Supplied records section start

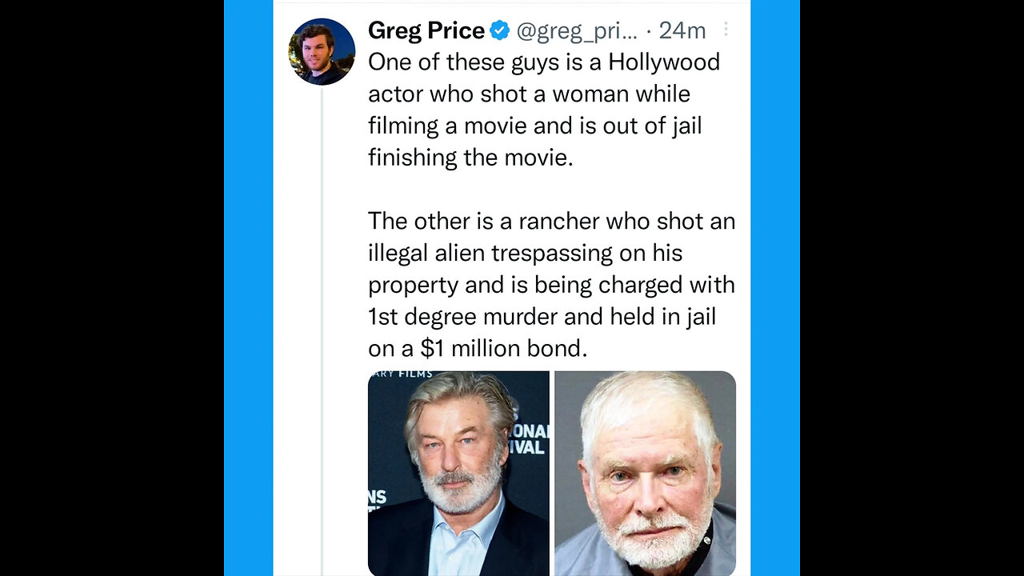
Task: Click the @greg_pri... account handle
Action: click(577, 31)
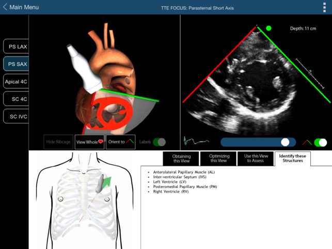Click the blue ultrasound playback slider
Screen dimensions: 332x249
click(x=258, y=142)
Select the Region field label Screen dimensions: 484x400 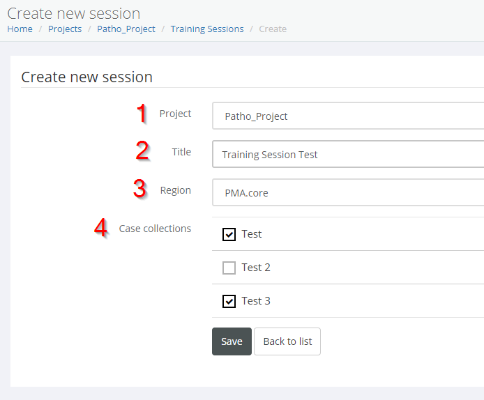click(x=175, y=190)
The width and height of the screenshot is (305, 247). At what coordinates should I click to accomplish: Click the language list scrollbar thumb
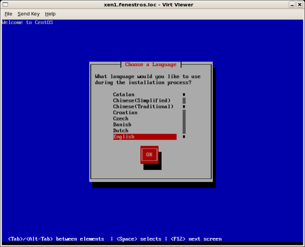point(184,100)
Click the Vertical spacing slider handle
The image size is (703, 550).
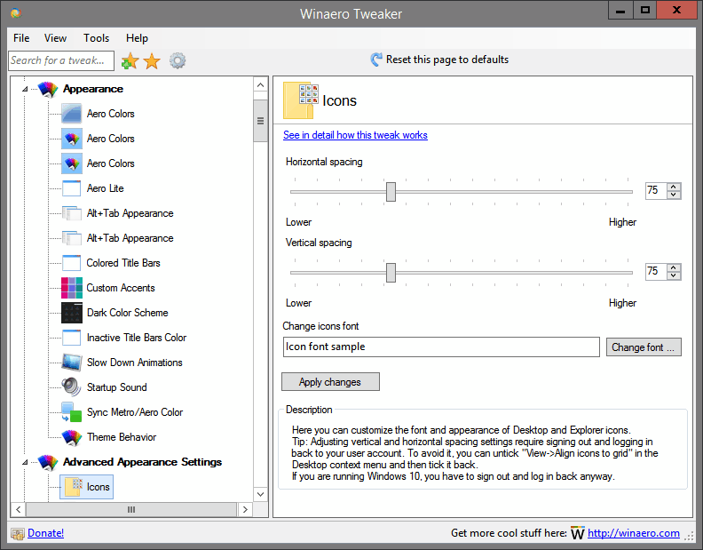coord(391,272)
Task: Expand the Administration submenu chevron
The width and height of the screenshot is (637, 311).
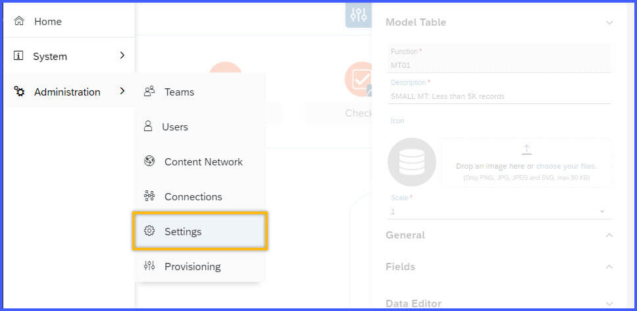Action: pos(122,91)
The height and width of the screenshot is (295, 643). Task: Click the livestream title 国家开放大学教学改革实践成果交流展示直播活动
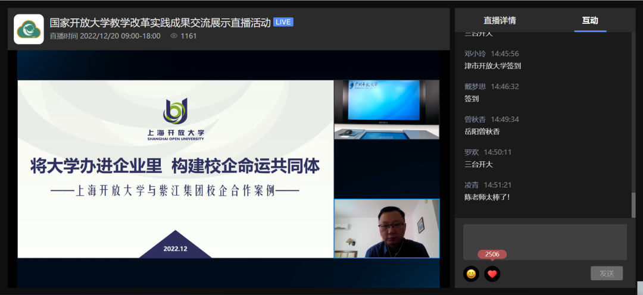coord(160,23)
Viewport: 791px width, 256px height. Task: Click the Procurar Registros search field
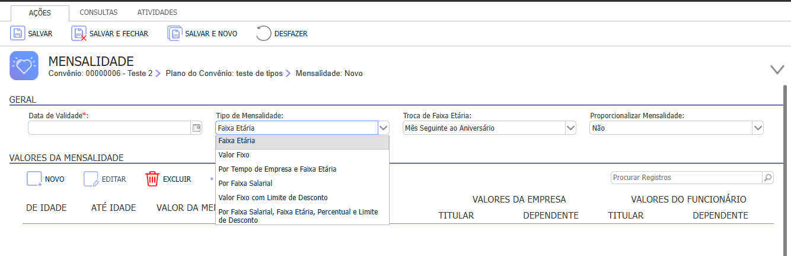pyautogui.click(x=687, y=178)
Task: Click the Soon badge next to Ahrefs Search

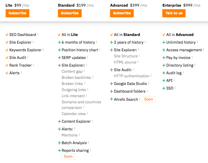Action: [148, 99]
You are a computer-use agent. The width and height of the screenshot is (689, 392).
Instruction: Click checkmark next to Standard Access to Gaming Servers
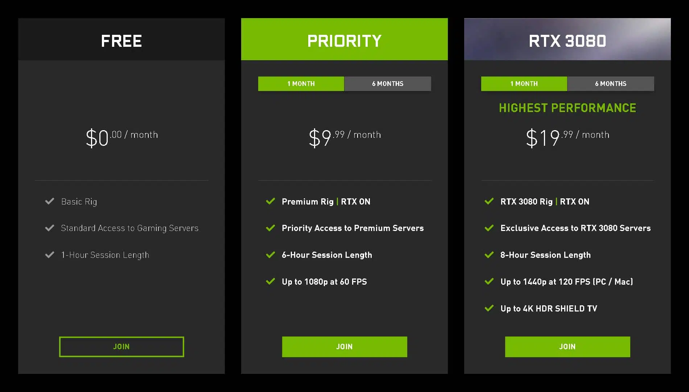tap(50, 228)
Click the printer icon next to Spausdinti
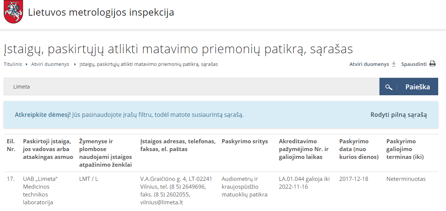Viewport: 446px width, 211px height. coord(432,64)
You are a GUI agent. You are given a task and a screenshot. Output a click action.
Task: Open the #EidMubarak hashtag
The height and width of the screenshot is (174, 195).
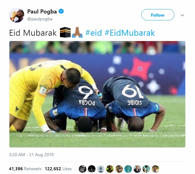[x=130, y=33]
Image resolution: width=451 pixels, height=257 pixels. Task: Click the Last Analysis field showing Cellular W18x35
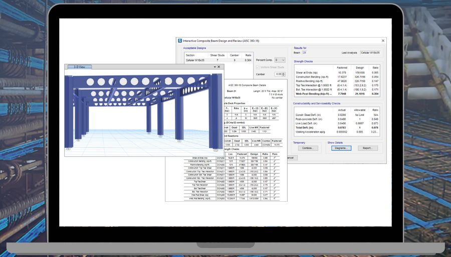(370, 52)
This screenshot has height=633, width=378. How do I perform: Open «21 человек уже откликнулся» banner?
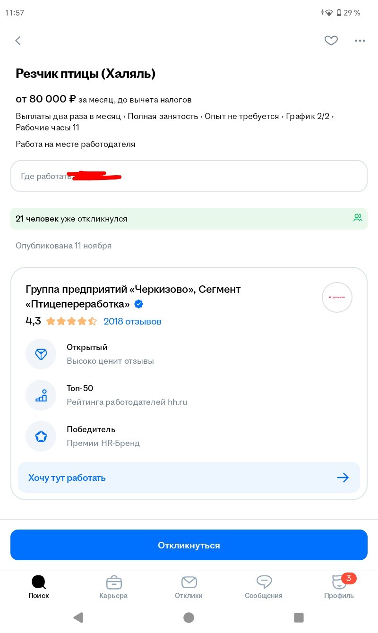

Supplied records section end

(Exercise aim): Copy all lines from the listing that contain "agent".

(Completed task):
You are a computer-use agent. The width and height of the screenshot is (689, 392).
You are a GUI agent. You are given a task and a screenshot. Output a click action.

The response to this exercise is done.